• _Action item_
Could you retype exactly the lines running from the line with "You are a computer-use" to the end of the data, both included, and nothing else?

• _Data for processing_
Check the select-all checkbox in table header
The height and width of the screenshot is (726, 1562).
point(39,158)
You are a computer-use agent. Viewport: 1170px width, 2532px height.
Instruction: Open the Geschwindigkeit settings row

• _Expected output_
You are a computer-use agent. Viewport: 1170px width, 2532px height.
Instruction: Open the Geschwindigkeit settings row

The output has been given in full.